YÖK’ün yok etmek istediği fakülte

CUMA günü Kadir Has Üniversitesi öğretim üyesi Prof. Dr. Canan Karatay Efendigil ziyaretime geldi.

Kendisi Kadir Has Üniversitesi Tıp Fakültesi’nde İç Hastalıkları Ana Bilim Dalı Başkanı.

Hayli dertli.

Çünkü fakültesi YÖK sayesinde yok olmak üzere.

Kadir Has Üniversitesi Tıp Fakültesi olanaklar bakımından Türkiye’nin en iyi tıp fakültelerinden biri. Kardoyoloji Vakfı ile ortak kurulduğu için Florence Nightingale hastanelerinin bütün imkánlarından faydalanıyor. Eğitim hastanesi olarak bu hastaneleri kullanıyor.

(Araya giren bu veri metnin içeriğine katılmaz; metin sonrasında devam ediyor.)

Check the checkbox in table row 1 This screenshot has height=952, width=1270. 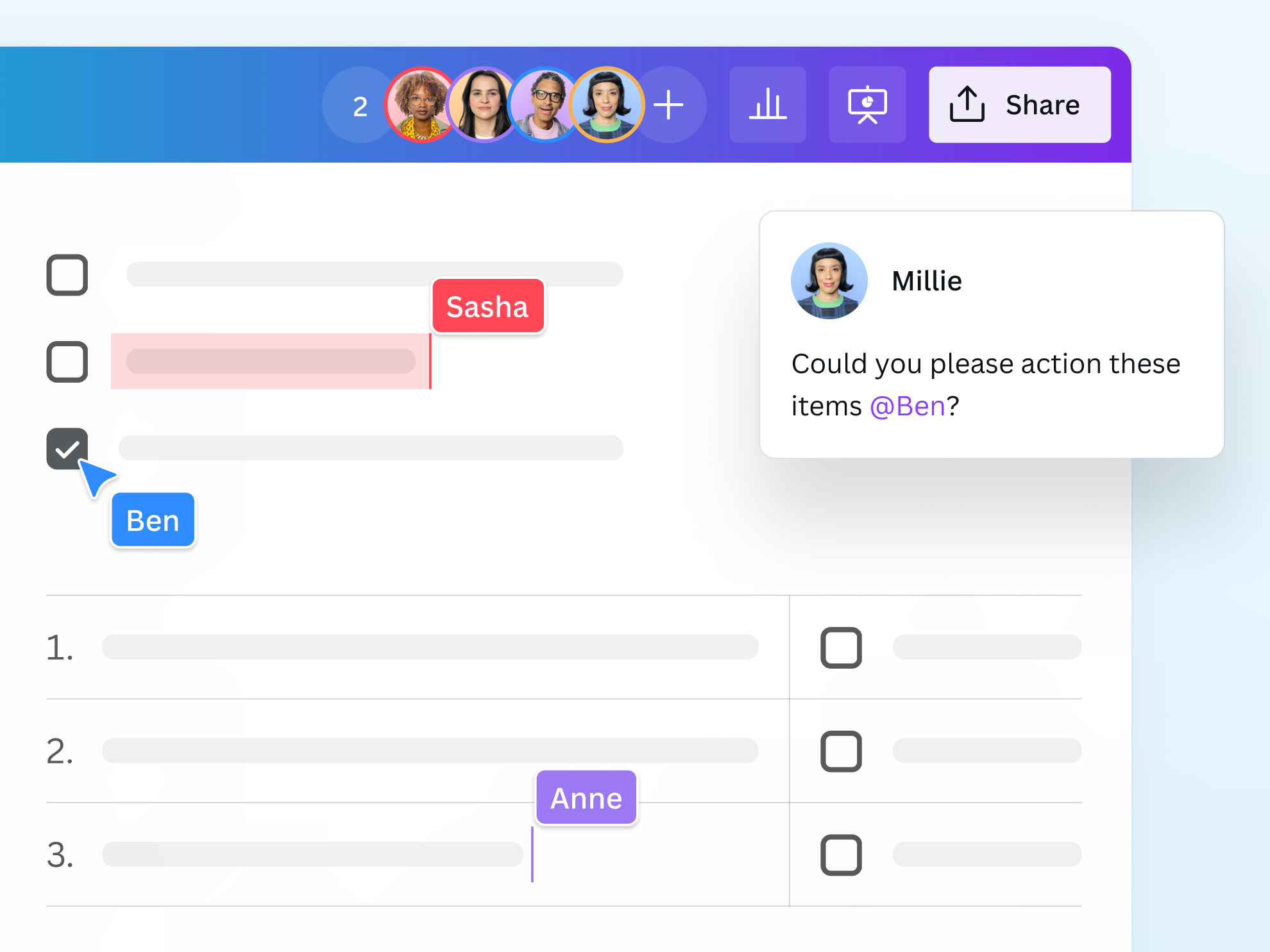pos(842,647)
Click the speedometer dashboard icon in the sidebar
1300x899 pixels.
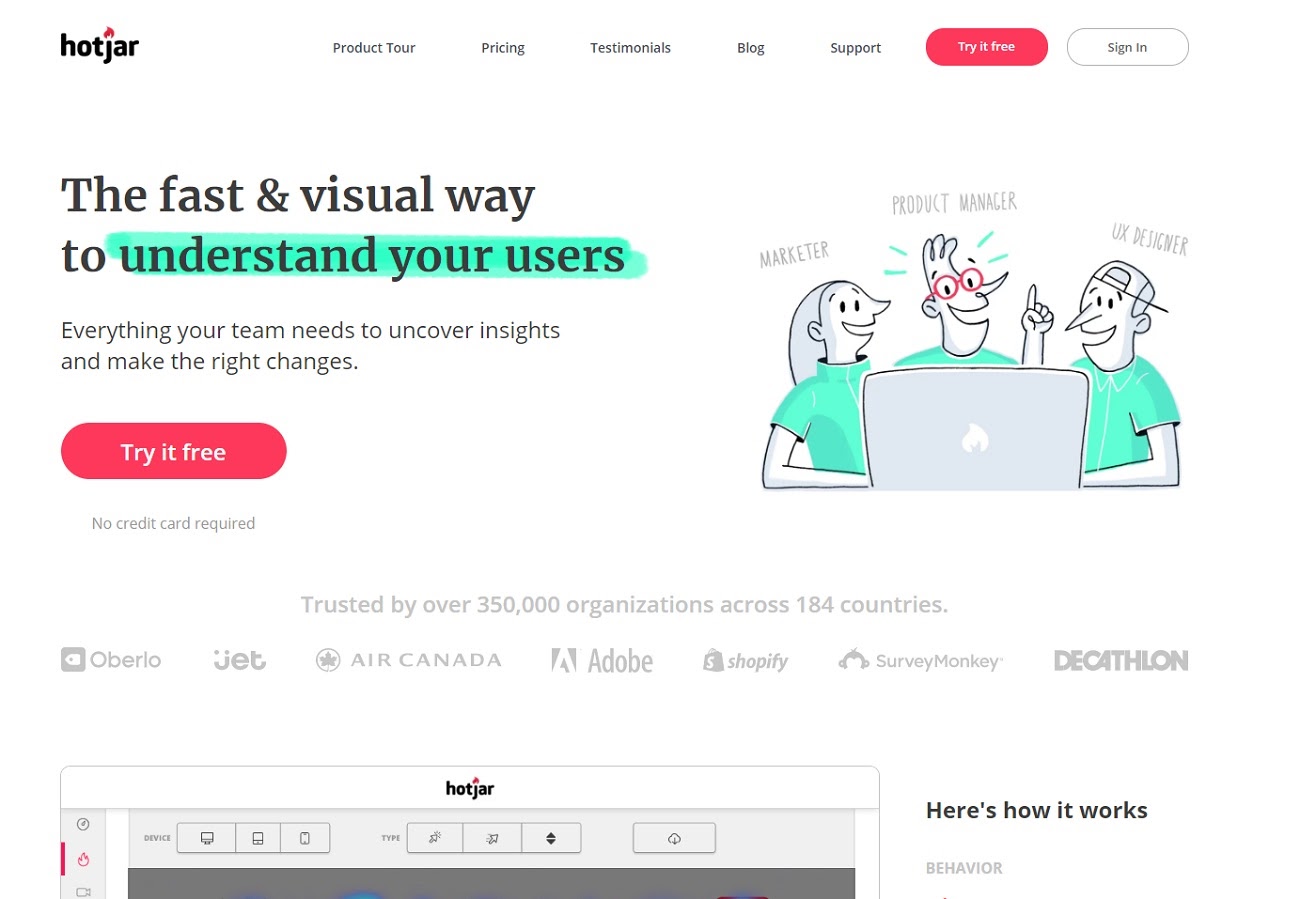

Benzer bir yapı Harvard’ın tıp fakültesinde de var.

Ancak YÖK her ne hikmetse, geçen yıl ‘Hastane üniversitenin olmalı’ diyerek fakülteye öğrenci vermemiş. Oysa Türkiye’nin en modern hastaneleri ile ortak çalışıyorlar ve hastanelerin sahibi vakıf aynı zamanda ünevirsetinin de kurucu ortağı.

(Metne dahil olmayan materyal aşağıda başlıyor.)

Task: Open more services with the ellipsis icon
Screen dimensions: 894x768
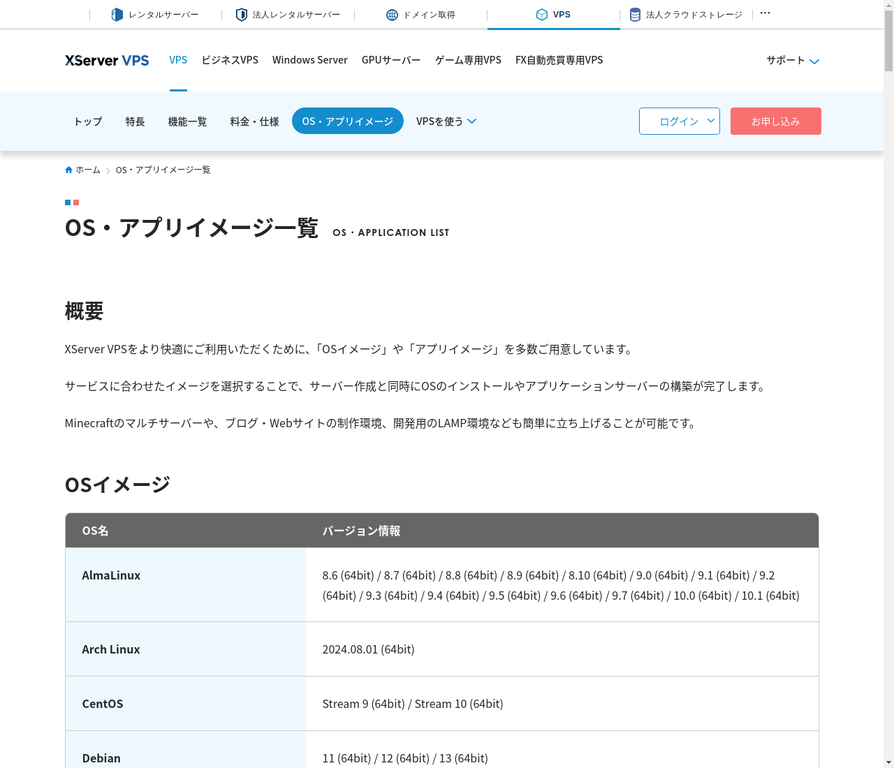Action: 764,12
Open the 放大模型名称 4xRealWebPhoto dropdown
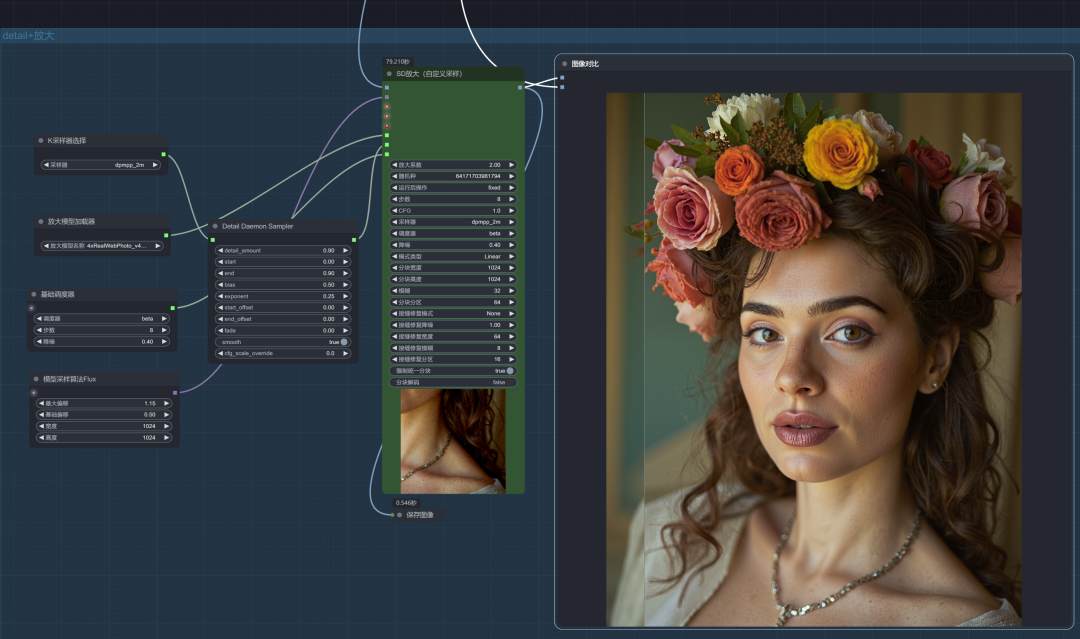Screen dimensions: 1080x639 click(102, 246)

Fakat YÖK büyük ihtimalle geçmiş başkanın ‘kişisel’ nedenleriyle fakülteye karşı tavır almış.

Devlete yük olmadan her yıl 30-40 civarında kaliteli öğrenci yetiştirmeyi hedefleyen okul öğrencisizlikten kapanacak.

Oysa okulda eğitim kalitesi çok yüksek. Öyle ki, TUS sınavında en yüksek puanla öğrenci alan fakülte. Ama buna rağmen ‘YÖK terörü’ nedeniyle öğrencisiz kalıyor ve kapanmaya doğru gidiyor.

Üstelik fakülte Avrupa Birliği’nin eğitim standardına uygunluk belgesini almış. Yani bu okulu bitiren öğrenciler Avrupa’nın her yerinde doktorluk yapabilecekler.

Okul yöneticileri her şeyi aşıyor, YÖK’ü aşamıyorlar.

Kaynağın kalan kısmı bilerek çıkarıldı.